La fuerza emocional que la motivaba a ayudar a la gente procedía de su niñez. El dinero que recaudaba lo donaba a la resistencia holandesa, sobre esta época dijo más adelante que era el mejor público que había tenido: ‘’no hacía ni un solo sonido al terminar la actuación’’. Las carencias alimenticias se hicieron patentes y Audrey sufrió anemia y problemas respiratorios.

‘’Vimos fusilamientos. Vimos a hombres jóvenes ponerse contra la pared y ser tiroteados. Cerraban la calle y después la volvían a abrir y podías pasar por ese mismo lugar. Tengo marcado un lugar en el diario, en el cual Ana (Frank) dice que han fusilado a cinco rehenes.
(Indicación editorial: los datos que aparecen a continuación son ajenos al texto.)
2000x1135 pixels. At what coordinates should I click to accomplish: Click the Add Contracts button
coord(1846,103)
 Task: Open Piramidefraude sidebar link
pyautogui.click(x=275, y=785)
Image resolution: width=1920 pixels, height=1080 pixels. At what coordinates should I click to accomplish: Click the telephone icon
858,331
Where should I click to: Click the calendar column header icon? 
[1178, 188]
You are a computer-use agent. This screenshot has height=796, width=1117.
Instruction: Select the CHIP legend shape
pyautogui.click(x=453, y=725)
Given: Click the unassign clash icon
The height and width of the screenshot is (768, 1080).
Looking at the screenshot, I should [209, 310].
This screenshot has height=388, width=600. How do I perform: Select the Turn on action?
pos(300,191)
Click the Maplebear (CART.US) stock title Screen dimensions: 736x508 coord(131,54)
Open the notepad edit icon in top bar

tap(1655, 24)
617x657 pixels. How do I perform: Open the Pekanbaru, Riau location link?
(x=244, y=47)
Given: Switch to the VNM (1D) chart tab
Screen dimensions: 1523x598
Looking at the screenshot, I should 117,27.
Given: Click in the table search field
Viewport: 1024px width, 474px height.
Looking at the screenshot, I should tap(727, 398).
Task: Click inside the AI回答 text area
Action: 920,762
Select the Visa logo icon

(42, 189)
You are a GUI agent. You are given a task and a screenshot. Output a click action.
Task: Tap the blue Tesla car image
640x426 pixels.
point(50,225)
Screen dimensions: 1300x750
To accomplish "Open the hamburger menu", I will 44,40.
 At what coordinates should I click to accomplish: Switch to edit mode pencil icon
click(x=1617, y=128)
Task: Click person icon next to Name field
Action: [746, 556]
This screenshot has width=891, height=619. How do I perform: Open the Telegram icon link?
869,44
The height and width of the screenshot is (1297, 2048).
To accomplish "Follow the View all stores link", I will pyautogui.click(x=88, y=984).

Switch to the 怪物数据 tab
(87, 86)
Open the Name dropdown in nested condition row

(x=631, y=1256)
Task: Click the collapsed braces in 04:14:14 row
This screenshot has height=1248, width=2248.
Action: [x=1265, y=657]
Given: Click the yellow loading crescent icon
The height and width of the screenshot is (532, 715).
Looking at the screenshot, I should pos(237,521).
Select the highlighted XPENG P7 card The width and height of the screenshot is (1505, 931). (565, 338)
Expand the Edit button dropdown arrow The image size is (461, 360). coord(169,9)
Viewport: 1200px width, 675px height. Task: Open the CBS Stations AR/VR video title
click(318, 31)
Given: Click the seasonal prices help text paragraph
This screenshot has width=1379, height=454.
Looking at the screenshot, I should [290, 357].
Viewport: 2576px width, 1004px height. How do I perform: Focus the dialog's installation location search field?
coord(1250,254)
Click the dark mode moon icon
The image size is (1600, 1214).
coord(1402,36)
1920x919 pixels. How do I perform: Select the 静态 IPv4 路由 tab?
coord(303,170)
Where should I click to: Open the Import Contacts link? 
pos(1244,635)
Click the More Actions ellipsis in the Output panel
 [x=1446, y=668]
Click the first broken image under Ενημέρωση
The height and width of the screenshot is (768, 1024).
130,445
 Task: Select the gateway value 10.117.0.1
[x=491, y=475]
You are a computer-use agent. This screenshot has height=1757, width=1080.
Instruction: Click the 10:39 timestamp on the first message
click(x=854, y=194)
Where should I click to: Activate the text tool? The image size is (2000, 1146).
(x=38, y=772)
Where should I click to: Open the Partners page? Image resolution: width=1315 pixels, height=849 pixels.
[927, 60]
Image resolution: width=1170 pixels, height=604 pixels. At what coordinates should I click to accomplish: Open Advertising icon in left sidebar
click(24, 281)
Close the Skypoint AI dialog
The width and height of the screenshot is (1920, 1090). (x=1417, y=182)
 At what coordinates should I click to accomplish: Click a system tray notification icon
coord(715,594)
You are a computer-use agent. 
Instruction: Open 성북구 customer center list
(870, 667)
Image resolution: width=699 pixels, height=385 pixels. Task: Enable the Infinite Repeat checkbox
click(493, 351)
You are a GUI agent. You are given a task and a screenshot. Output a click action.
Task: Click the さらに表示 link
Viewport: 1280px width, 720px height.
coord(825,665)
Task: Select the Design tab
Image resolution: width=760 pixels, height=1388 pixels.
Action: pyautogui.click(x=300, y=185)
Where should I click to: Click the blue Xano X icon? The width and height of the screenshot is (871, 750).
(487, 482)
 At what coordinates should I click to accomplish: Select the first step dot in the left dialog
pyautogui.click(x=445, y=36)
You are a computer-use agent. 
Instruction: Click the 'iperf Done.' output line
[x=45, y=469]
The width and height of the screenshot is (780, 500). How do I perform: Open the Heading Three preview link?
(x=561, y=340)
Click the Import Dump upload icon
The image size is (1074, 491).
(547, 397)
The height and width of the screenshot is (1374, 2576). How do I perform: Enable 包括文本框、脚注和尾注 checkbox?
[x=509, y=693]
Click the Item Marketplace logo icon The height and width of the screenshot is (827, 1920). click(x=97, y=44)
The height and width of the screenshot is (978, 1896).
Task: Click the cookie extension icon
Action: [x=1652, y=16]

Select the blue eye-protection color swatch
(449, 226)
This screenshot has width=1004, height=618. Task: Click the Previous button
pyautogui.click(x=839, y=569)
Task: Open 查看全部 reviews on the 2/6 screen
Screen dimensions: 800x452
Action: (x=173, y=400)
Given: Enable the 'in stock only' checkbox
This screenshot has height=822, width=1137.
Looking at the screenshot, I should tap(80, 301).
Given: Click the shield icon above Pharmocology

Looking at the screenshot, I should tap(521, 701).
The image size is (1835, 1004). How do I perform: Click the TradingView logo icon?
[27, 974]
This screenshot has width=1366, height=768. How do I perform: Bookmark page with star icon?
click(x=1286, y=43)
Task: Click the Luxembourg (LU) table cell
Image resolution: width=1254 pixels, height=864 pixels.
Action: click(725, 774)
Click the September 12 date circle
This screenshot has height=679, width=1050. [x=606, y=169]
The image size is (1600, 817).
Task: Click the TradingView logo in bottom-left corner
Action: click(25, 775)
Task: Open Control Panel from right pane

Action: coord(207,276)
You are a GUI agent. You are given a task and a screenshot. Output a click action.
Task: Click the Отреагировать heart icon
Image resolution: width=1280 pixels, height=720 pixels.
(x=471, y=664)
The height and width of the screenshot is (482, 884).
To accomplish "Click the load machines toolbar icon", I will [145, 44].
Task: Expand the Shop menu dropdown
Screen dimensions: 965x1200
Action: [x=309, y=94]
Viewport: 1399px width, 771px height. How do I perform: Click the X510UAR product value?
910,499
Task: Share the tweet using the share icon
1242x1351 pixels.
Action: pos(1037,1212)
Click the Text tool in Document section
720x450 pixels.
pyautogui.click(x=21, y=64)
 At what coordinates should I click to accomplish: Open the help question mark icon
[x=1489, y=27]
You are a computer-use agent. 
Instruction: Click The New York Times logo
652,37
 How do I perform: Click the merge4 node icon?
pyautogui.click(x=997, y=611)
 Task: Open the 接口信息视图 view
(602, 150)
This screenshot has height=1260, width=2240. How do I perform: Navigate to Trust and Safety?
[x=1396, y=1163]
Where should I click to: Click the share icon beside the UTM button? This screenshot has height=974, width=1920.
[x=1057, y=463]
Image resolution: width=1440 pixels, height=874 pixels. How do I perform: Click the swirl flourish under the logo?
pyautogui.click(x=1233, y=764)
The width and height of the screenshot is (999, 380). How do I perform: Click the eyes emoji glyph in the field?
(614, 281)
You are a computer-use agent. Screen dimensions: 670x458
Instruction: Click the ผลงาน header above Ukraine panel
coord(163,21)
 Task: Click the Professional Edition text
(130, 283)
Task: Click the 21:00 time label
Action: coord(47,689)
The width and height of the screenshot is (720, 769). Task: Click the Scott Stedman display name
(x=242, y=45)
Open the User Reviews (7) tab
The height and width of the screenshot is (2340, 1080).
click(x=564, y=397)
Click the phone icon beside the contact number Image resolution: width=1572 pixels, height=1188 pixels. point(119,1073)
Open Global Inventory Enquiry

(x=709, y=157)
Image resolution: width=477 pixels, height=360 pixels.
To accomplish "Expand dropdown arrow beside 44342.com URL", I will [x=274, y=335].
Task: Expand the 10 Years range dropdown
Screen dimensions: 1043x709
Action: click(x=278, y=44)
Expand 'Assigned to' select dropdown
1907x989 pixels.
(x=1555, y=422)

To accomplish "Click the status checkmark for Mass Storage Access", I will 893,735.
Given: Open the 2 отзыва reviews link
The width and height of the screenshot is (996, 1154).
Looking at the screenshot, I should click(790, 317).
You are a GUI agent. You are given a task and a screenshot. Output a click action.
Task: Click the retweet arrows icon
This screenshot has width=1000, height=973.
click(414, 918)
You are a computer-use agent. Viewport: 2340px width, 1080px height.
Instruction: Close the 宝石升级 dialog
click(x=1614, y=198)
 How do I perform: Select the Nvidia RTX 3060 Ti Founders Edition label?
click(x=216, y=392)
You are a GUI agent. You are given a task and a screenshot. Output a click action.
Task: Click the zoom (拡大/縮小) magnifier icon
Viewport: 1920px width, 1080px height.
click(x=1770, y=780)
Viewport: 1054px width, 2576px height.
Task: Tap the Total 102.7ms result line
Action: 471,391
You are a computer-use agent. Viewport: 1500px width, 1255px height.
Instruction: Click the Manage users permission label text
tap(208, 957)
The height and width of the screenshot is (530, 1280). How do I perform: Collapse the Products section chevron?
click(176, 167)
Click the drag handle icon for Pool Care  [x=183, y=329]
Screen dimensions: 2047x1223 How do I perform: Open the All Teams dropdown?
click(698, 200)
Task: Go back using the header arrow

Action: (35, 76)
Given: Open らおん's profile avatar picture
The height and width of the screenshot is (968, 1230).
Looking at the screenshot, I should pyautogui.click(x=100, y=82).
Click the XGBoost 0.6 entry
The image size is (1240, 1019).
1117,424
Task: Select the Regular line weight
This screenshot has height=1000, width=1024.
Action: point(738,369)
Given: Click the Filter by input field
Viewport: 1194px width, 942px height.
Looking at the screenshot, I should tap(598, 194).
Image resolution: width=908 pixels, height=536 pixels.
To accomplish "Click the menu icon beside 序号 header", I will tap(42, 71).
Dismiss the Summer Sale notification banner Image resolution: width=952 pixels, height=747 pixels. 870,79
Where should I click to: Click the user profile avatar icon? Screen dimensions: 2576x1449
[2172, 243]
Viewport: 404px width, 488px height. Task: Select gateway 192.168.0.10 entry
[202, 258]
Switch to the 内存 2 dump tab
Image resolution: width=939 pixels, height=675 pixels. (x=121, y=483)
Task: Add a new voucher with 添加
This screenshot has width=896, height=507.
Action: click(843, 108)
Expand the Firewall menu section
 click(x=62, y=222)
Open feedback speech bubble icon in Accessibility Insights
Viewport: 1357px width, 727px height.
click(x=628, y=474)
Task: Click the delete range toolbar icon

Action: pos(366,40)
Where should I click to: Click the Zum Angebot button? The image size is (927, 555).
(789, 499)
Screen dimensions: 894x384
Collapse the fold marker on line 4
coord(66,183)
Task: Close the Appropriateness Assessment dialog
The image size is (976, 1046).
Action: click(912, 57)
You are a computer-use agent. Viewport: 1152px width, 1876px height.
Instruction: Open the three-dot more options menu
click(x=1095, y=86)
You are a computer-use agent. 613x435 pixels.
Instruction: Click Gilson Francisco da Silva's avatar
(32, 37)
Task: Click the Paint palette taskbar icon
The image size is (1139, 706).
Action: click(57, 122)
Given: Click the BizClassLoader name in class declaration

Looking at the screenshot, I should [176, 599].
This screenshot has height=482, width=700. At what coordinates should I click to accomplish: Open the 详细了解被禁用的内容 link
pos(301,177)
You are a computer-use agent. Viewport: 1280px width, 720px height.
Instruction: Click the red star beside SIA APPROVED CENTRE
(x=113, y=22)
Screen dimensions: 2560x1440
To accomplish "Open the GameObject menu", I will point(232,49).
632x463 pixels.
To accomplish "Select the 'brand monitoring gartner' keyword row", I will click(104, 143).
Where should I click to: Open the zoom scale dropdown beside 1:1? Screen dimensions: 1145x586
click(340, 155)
Ése fue el día en que fusilaron a mi tío. En las palabras de esa niña yo leía lo que aún sentía en mi interior. Esa niña que había vivido entre cuatro paredes había hecho un reportaje completo de todo lo que había vivido y sentido’’.

Del estudio al cine

Vacaciones en Roma fue la primera producción importante que la convertiría en uno de los mayores mitos del siglo XX. Su primera película en Hollywood se convirtió en un símbolo, pero su mito va más allá de las estrellas de cine. Audrey se crea así misma en los años sesenta y setenta.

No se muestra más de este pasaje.